Tous unis derrière la même religion du droit d’auteur et du contrôle d’Internet. Ca ne sont déjà pas les lobbys qui manquent pour lutter contre le piratage sur Internet, dans tous les domaines culturels et industriels. La musique (IFPI), le cinéma (MPA), le logiciel (BSA) et le jeu vidéo (ESA) ont déjà tous leur propre lobby international, avec chacun leurs branches nationales, et d’autres rassemblent tous ces domaines au sein d’une même organisation, comme la Copyright Alliance.
Mais comme il n’y en avait sans doute pas encore assez, AT&T, Microsoft, Cisco, Viacom, NBC Universal et la Ligue des Auteurs d’Amérique (Songwriters Guild of America, SGA) ont décidé de créer encore un nouveau lobby baptisé « Arts+Labs« , qui devrait plus spécifiquement militer pour la protection des droits d’auteur à travers le combat contre contre la neutralité du net. Et puisque ce combat demande une forte activité de lobbying sur Washington, l’organisation s’est assurée de mettre à sa tête des hommes d’influence au carnet d’adresse rempli.
L’organisation est ainsi co-présidée par Mike McCurry (photo ci-contre), un homme politique démocrate de plus de 25 ans d’expérience au haut niveau de l’Etat, qui était jusqu’à très récemment directeur du groupe de pression « Hands Off The Internet », formé par des industriels des télécoms pour défendre l’idée que l’on puisse choisir les contenus qui méritent le plus de bande passante ou les protocoles qui doivent être bridés ou bloqués. Le groupe est également co-présidé par Mark McKinnon, l’ancien conseiller de communication républicain responsable des campagnes électorales de George Bush et John McCain.
Le lobby Arts+Labs rassemble ainsi des industriels qui souhaitent défendre la mise en valeur de leurs créations (Viacom, NBC Universal, Microsoft et la SGA) et celles qui veulent vendre des routeurs et des solutions de filtrage pour favoriser la diffusion de ces créations et contrer le piratage (AT&T, Cisco). Une telle alliance arrivera aussi nécessairement en France, d’autant que deux des trois principaux fournisseurs d’accès à Internet, Orange et Neuf Cegetel, ont désormais des intérêts financiers directement liés à des productions audiovisuelles. Orange et sa maison mère France Telecom se sont en effet lancés dans la production de films ou l’exploitation de droits sportifs, tandis que Neuf Cegetel est une filiale du groupe Vivendi, la maison-mère d’Universal Music Group et de Vivendi Games. Ils devraient au passage trouver le soutien du gouvernement français, qui souhaite déjà filtrer Internet sous prétexte de protéger les enfants.

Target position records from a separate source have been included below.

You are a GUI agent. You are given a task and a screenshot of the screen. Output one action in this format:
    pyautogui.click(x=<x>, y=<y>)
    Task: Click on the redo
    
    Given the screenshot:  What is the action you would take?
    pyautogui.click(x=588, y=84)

Lutte contre le piratage et lutte contre le spam, même combat
« Un élément clé de la mission de Arts+Labs est d’informer et d’éduquer les consommateurs sur la disponibilité d’une vaste gamme de contenus de divertissement légaux, sûrs, abordables et innovants sur Internet« , explique le nouveau lobby. Et si jamais cette mission d’information et d’éducation n’était pas suffisante pour convaincre les consommateurs de se détourner du piratage, le groupe a déjà trouvé l’angle d’attaque pour imposer le filtrage sur les réseaux. En effet, Arts+Labs précise qu’il souhaite également « faire davantage prendre conscience du problème croissant de la pollution du réseau, ce qui comprend les virus, les malwares, les attaques de hackers, les spams, les échanges illicites de fichiers, et d’autres activités qui menacent de dégrader l’expérience de l’utilisateur d’Internet« .
Le lobby entend imposer des mesures de filtrage sur Internet « dans l’intérêt du consommateur », qui pourtant n’a rien demandé, si ce n’est la survie de Napster.
Ce n’est d’ailleurs pas tout à fait un hasard si l’un des premiers billets du blog officiel de Arts+Lab salue chaleureusement le lancement de MySpace Music, dont on a vu qu’il s’agissait d’une tentative des majors du disque d’évincer les labels indépendants et les artistes autoproduits des offres musicales les plus populaires, pour préserver leurs parts de marché et contrôler l’offre. Grâce au filtrage, les industriels pourront bloquer les services qui proposent illégalement les catalogues des majors, pour forcer les internautes à se diriger vers la poignée de services légaux pour lesquels des accords ont été négociés.
Ils pourront aussi choisir d’accorder plus de bande passante aux services audio ou vidéo partenaires (comme Myspace Music, Hulu, Amazon MP3, etc.), et de ralentir au contraire les services qui n’ont pas les moyens de payer la dîme et qui sont les plus consommateurs de bande passante. Le consommateur, naturellement, se dirigera vers les services les plus rapides.
Après les jours de l’internet illimité, ce sont ainsi les jours de l’internet neutre qui sont comptés.